(Toplanan veriler)
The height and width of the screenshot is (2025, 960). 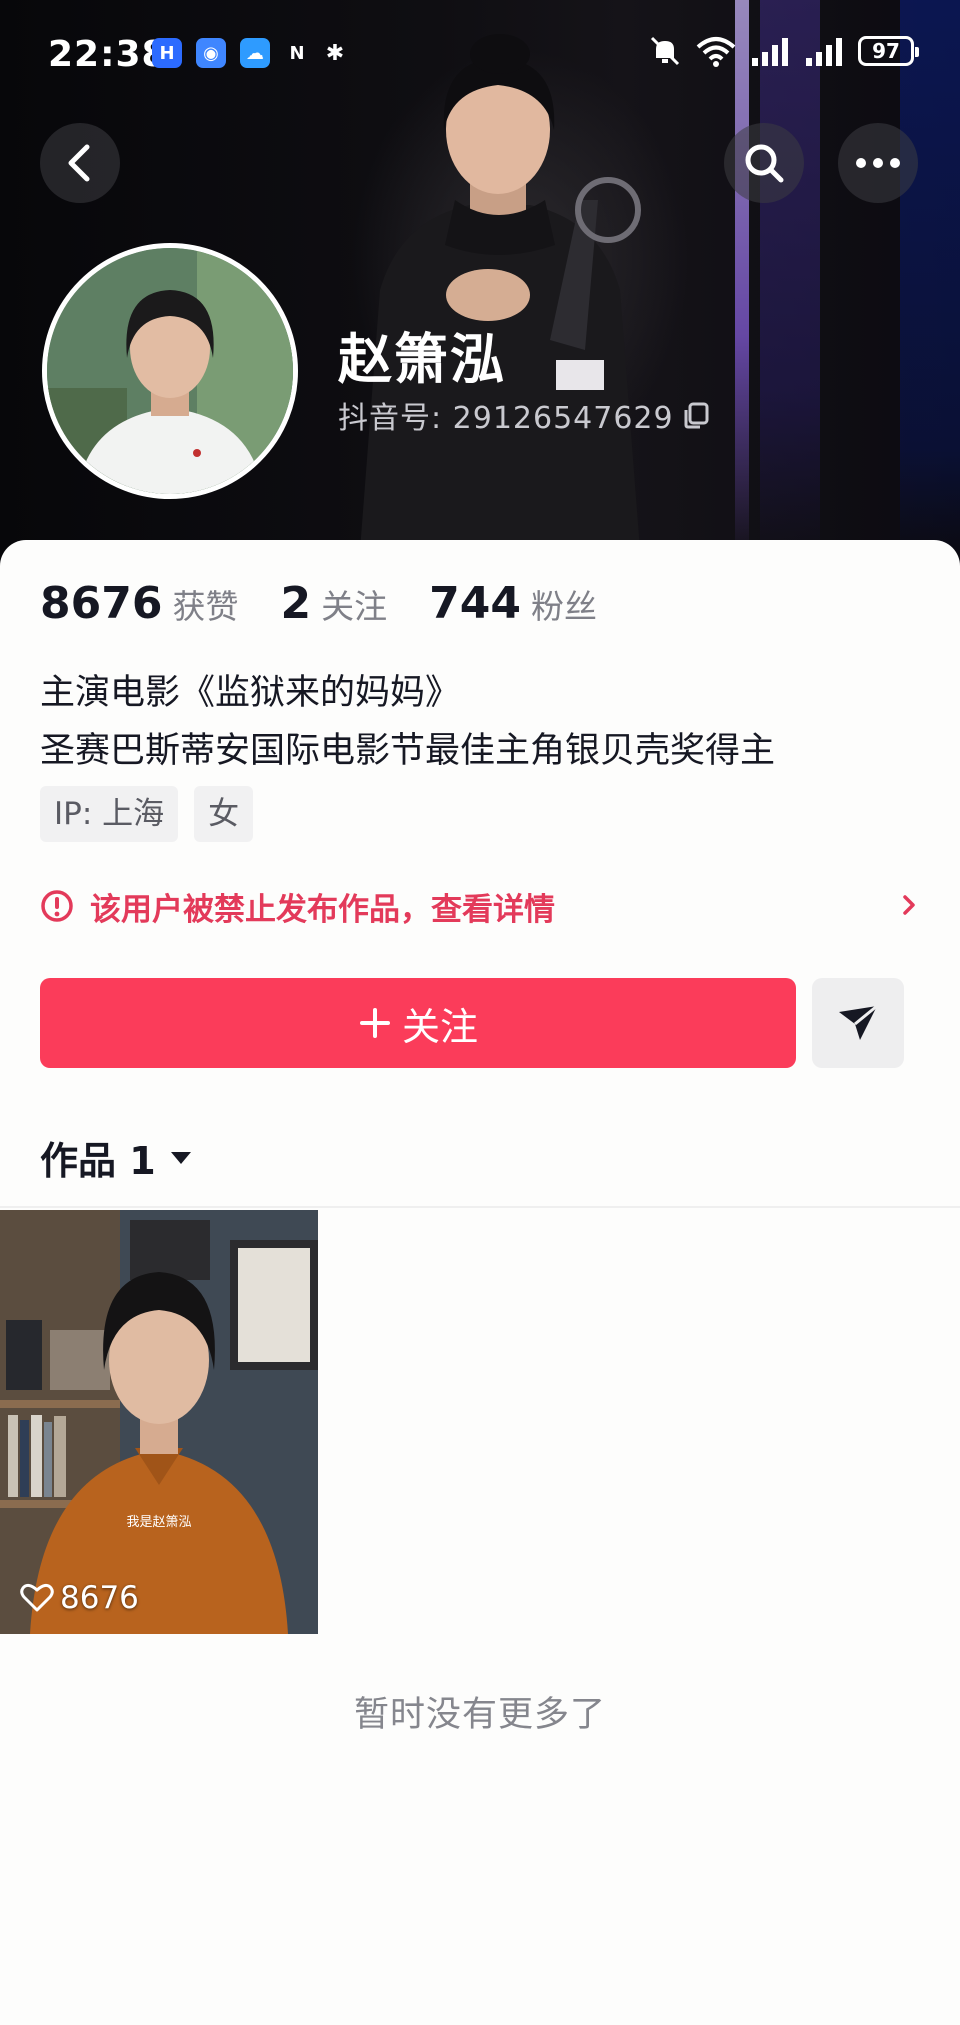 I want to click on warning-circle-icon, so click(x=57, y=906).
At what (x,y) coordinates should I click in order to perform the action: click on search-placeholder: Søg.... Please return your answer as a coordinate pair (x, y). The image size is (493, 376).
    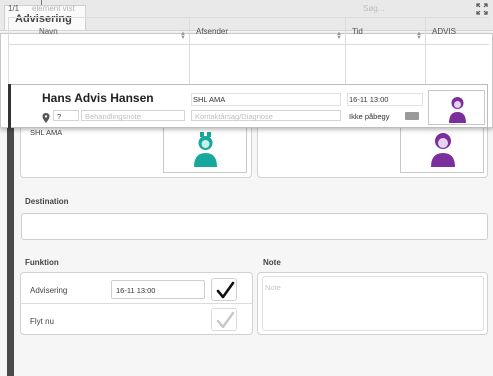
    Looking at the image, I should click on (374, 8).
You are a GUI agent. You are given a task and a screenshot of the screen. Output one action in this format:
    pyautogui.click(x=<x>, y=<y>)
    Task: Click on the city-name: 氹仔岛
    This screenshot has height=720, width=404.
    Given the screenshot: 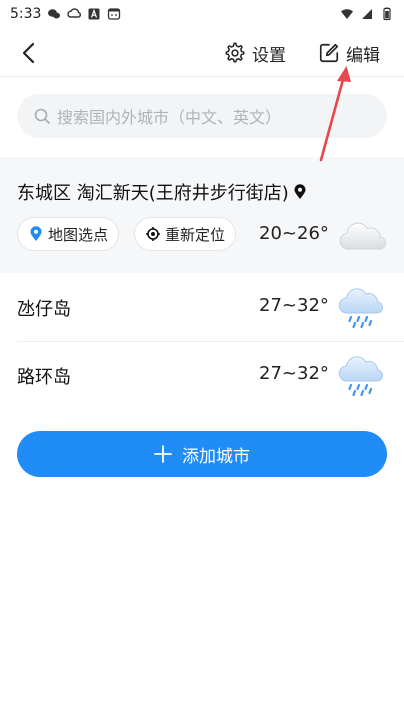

» **Çözülecek Problem**:
Kayıtlarda "You are a GUI" ifadesini içeren satırdan kayıtların sonuna kadar uzanan bölümü, "screenshot" yerine "image" koyarak, geri kalan her şeyi değiştirmeden yeniden yazın. Resimleri cevaba dahil etmeyin.

» **Tamamlanan Görev**:
You are a GUI agent. You are given a task and a image of the screen. Output one action in this format:
    pyautogui.click(x=<x>, y=<y>)
    Task: Click on the city-name: 氹仔岛
    This image has height=720, width=404.
    Given the image: 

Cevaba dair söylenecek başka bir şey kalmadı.